University of Helsinki
2017
Tiivistelmä
Plants adjust their development by responding to temperature, photoperiod and light quality as indicators of season and the prevailing environment. Seasonal flowering strawberries (Fragaria sp.) and red raspberry (Rubus idaeus) are temperate species that are typically induced to flower under the short days (SD) that occur in the autumn. Temperature strongly influences the SD effects. Contrary to the seasonal flowering genotypes of these species, long photoperiods advance flowering in ever-bearing genotypes.
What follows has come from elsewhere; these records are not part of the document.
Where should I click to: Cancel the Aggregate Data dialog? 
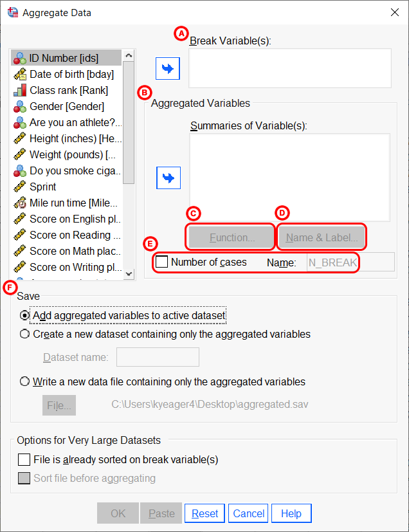point(248,513)
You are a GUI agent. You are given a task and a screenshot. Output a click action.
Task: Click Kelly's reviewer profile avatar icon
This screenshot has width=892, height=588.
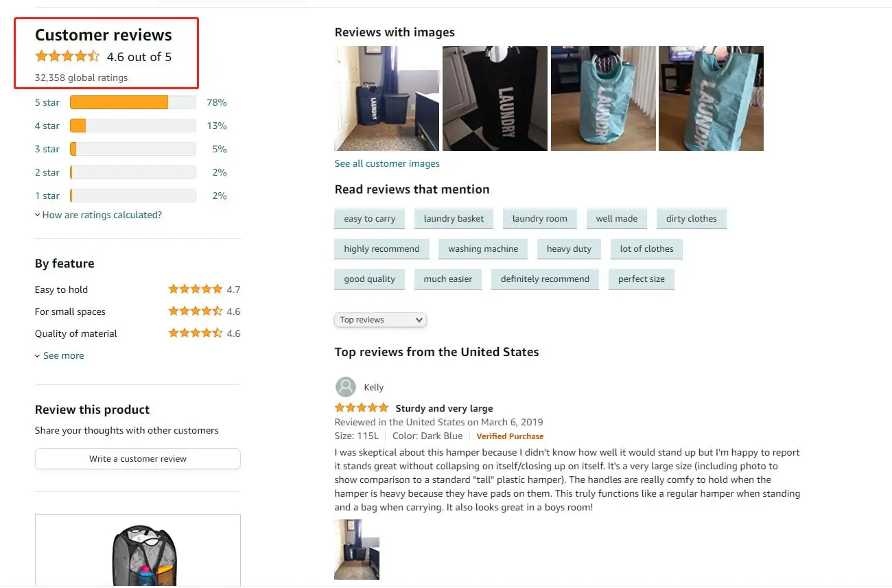coord(346,387)
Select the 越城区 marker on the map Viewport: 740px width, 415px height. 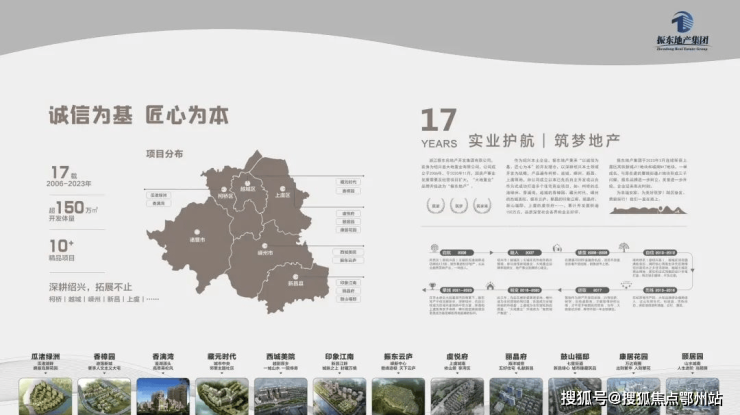point(246,181)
Woodland strawberry (Fragaria vesca) is a model plant for the garden strawberry (F.× ananassa) and woody Rosaceae plants. The floral repressor FvTERMINAL FLOWER1 (FvTFL1) in the woodland strawberry causes seasonal flowering. Under non-inductive long day (LD) activation of FvFLOWERING LOCUS T1 (FvFT1) >FvSUPPRESSOR OF OVEREXPRESSION OF CONSTANS1 (FvSOC1) > FvTFL1-pathway suppresses flowering. The objective of the research summarised in this thesis was to study how temperature regulates flowering in the woodland strawberry. In addition, the effects of light quality in the woodland strawberry and the tunnel-grown red raspberry were studied at the molecular and physiological levels.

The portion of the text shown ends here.